An approach to the detection and identification of human faces has been presented and described for a face recognition system that identifies a person by comparing characteristics of the face to those of individuals in the training dataset. In this approach, face images are projected into a feature space that best encodes the variation among known face images. The face space is defined by the “Eigen faces” which are eigenvectors of the set of faces. The Eigenfaces method takes a holistic approach to face recognition: A facial image is a set of points having a high-dimension. Hence, a lower-dimensional representation is found where classification becomes easy. The lower-dimensional subspace is found with Principal Component Analysis, which identifies the axes with maximum variance. While this kind of transformation is optimal from a reconstruction standpoint, it doesn’t take any class labels into account. The basic idea for this approach is to minimize the variance within a class, while maximizing the variance between the classes at the same time.

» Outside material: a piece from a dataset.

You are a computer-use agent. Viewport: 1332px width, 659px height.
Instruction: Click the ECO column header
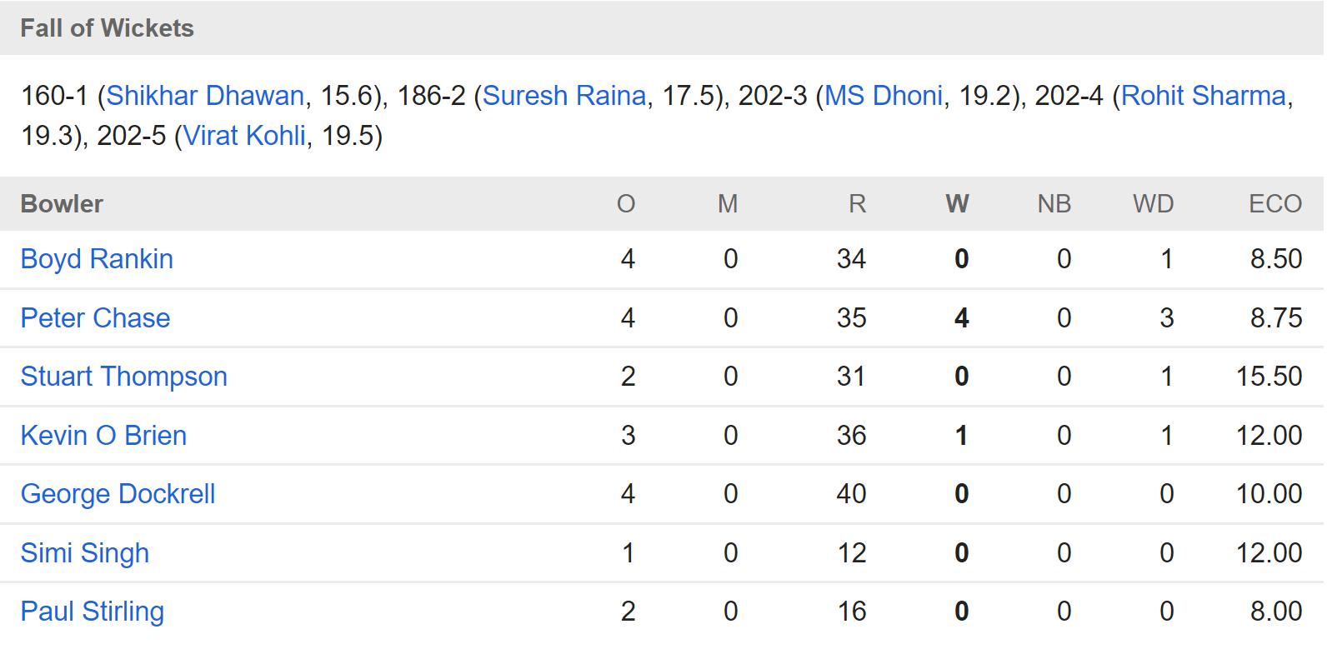pos(1274,204)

In the language of information theory, the relevant information was extracted from a face image, encoded and compared to an instance of an encoded face with a database of models encoded similarly. In mathematical terms, this approach finds the principal components of the distribution of faces or the eigenvectors of the covariance matrix of the set of face images. The eigenvectors can be thought of as a set of features which together characterize the variation between face images. The faces can also be approximated using the best eigenfaces: those that have the largest eigenvalues, so they have the most variance within the set of images. The problem with the image representation was the high dimensionality. Two-dimensional m×n images span a P =mn dimensional vector space, so an image with 100×100 pixels lies in a 10,000-dimensional image space already. In order to make the process efficient and quick, PCA was used. A high-dimensional dataset is often described by correlated variables and therefore only a few meaningful dimensions’ account for most of the information. The PCA method finds the directions with the greatest variance in the data, called principal components.
In this project, a dataset of 60 images from this database (faces94) (https://cswww.essex.ac.uk/mv/allfaces/index.html) was used. A subset of the total dataset was used. Hence the dataset for this project has 60 pictures of 5 persons having different emotions like laughing, not laughing, with glasses, without glasses, happy, sad, mouth open, mouth closed etc. 50 images were used for training the recognizer and 10 images were used as test set.